Mung bean
The beneficial properties of mung beans are illustrated by their vitamin content. Additionally, mung beans are very rich in potassium, calcium, magnesium, phosphorus, copper, manganese, iron and zinc. It is high in vegetable protein and low in fat, making it a powerful protein source for weight watchers.
Green mung beans taste like other beans, but their sweet and nutty notes have an oriental accent. As an integral part of oriental cuisine, the product is a part of the national dishes of India, Asia, Japan and China. In Europe mung bean is a particularly valuable ingredient in low fat and vegetarian menus. It is popular in curry, kichari, dala and salads made with bean sprouts.
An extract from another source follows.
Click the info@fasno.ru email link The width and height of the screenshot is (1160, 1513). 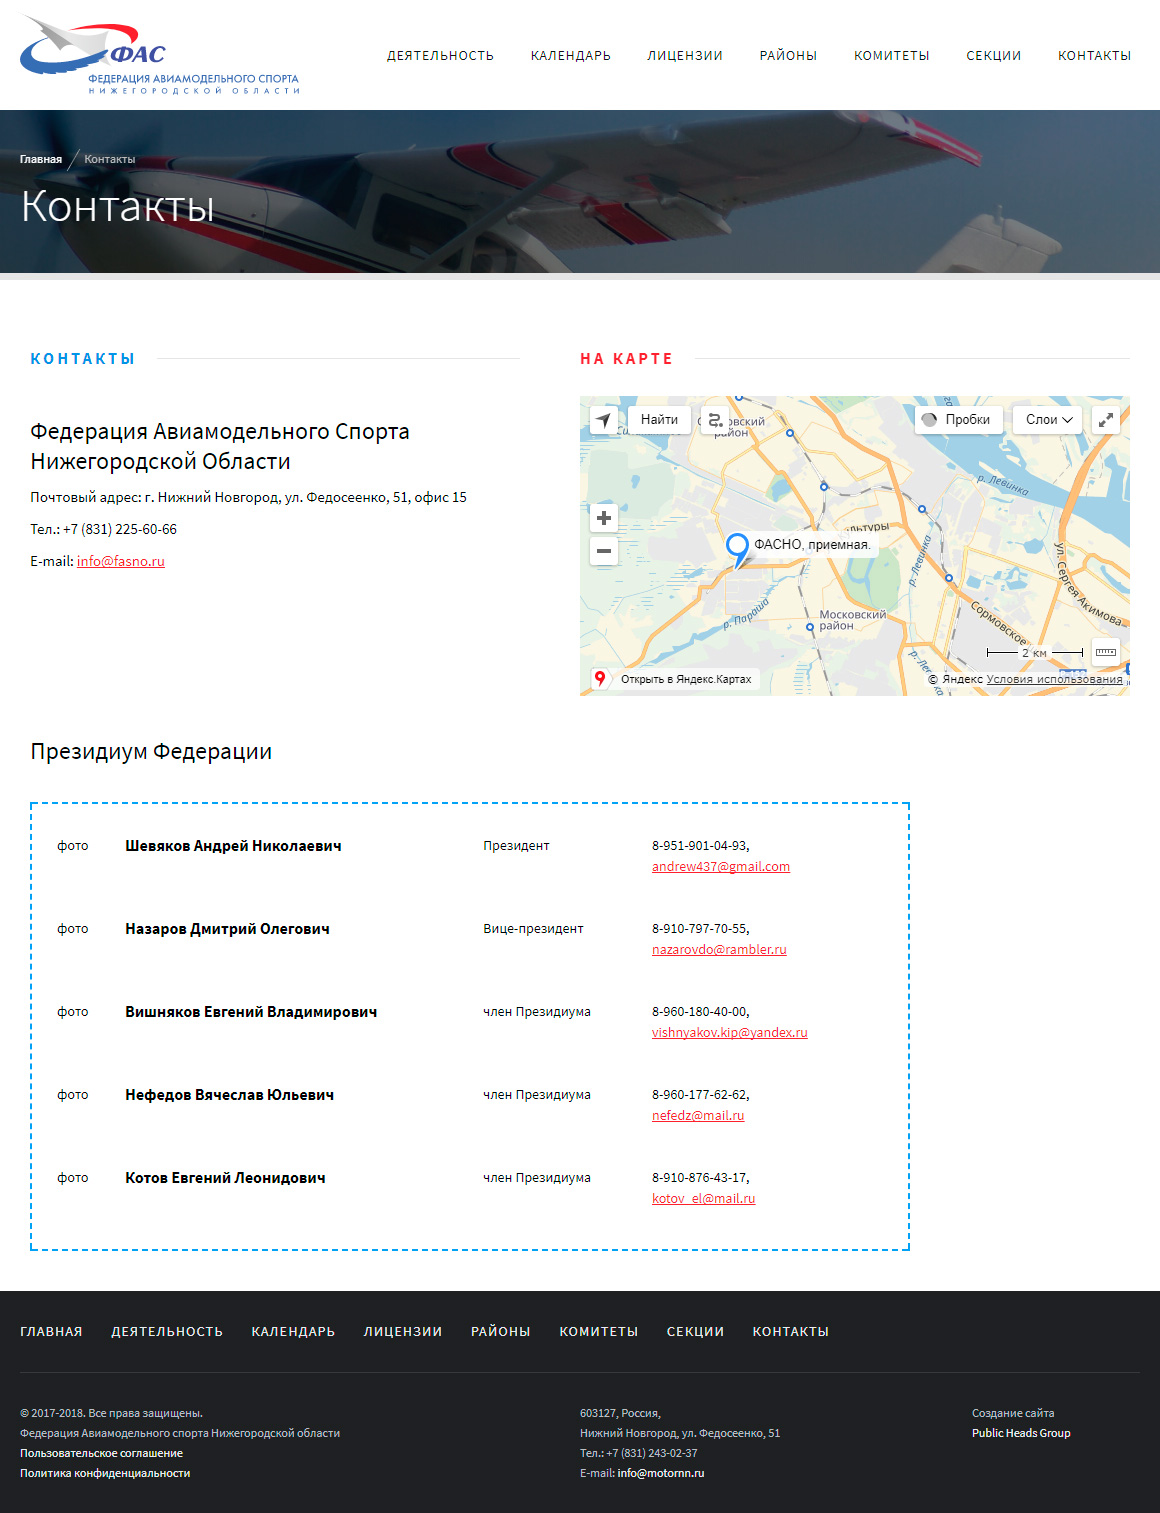point(121,562)
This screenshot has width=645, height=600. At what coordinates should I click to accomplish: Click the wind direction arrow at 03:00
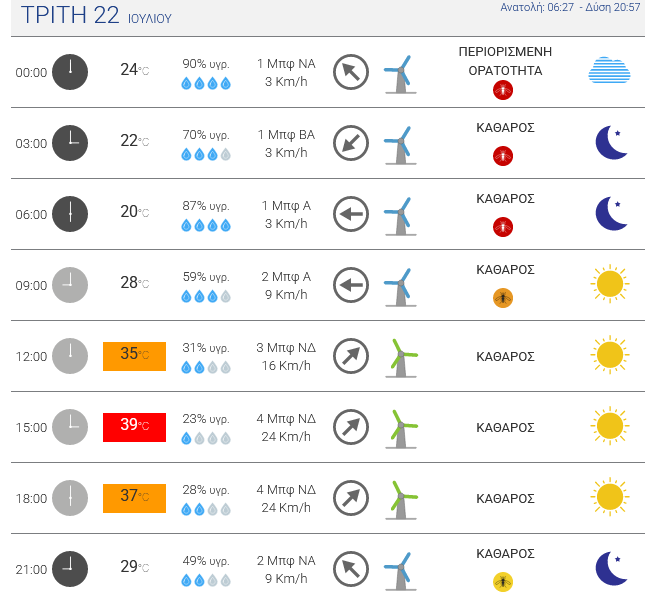[351, 143]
Three facts about organic mung beans:
- The concentration of nutrients in mung bean increases in its seedlings. To germinate the beans, they must be rinsed and soaked in warm water (20°C). The seedlings will begin to appear in 10-12 hours. Seedlings up to 10 mm provide the maximum benefit. Clean them of exfoliated green husks before using.
- Mung beans are famous for its antioxidant, anti-inflammatory and antiviral properties. Their regular use helps to remove toxins and harmful substances from the body, as well as to normalize blood cholesterol levels. Due to the phytoestrogens in its composition, the product has a rejuvenating effect on the body. Mung beans improve digestion thanks to their high soluble fiber content.
- Maash is known in the world as "mung beans" (in Hindi), "golden beans" (Latin Phaseolus aureus) or "green beans" (in China). Unlike most of the known legumes, they are easy to digest and do not cause flatulence. The small beans cook much faster without the need to soak them first.
| Nutrition value | |
|---|---|
| Calories | 333 kcal |
| Proteins | 23,4 g |
| Fats | 1,6 g |
| Carbohydrates | 60,0 g |
| Dietary fibres | 18,3 g |
| Water | 10,08 g |
| Ash | 3,36 g |
| Saturated fatty acids | 0,63 g |
| Vitamins | |
| Vitamin PP | 1,45 mg |
| Vitamin B1 (thiamine) | 0,27 mg |
| Vitamin B2 (riboflavin) | 0,25 mg |
| Vitamin B5 (pantothenic acid) | 0,91 mg |
| Vitamin B6 (pyridoxin) | 0,28 mg |
| Vitamin B9 (folic acid) | 216 mcg |
| Vitamin PP (B3, niacin equivalent) | 5,83 mg |
| Macroelements | |
| Calcium | 138 mg |
| Magnesium | 267 mg |
| Sodium | 38 mg |
| Potassium | 983 mg |
| Phosphorus | 379 mg |
| Microelements | |
| Iron | 7,57 mg |
| Zinc | 3,35 mg |
| Iodine | 12,1 mcg |
| Copper | 0,98 mcg |
| Manganese | 1,53 mg |
| Selenium | 8,2 mcg |
| Information on product weight: | |
| Glass 250 ml = 210 g (699,3 kcal) | |
| Glass 200 ml = 170 g (566,1 kcal) | |
| Tablespoonful (heaped spoon, except liquid products) = 25 g (83,25 kcal) | |
| Teaspoonful (heaped spoon except liquid products) = 8 g (26,64 kcal) | |
Chemical composition of a product is characterized by calories, proteins, fats, carbohydrates, dietary fibres and vitamins. For organic products, these parameters significantly depend on natural factors – air temperature and precipitation during vegetational season, dry or rainy season, geographic latitude and longitude of cultivation, botanical grain varieties, and soil type. It is impossible to foresee all the factors, so these values are average and indicative only.
Preparing mung beans is easy
Healthy recipes with organic mash
Mediterranean meatballs from mung beans
Preparation: Preheat oven to 180 C. In a separate small container, mix the flax seeds with three tablespoons of water, let it stand for 10 minutes. In a medium bowl, blend the boiled mung beans with a blender or fork. Add the olives, onions, garlic, dried tomatoes, parsley, spices, tomato sauce, and jellied flaxseed. Stir. Form the mixture into small balls and place spaced evenly on a baking sheet covered with baking paper. Bake in the oven for 20 minutes, then turn the meatballs over and bake for another 5-10 minutes until golden brown. Serve warm or cold with pasta or vegetables.
Germinated mung bean salad
Preparation: Cut vegetables into cubes, add mung bean sprouts. Season the salad with spices and lemon juice before serving.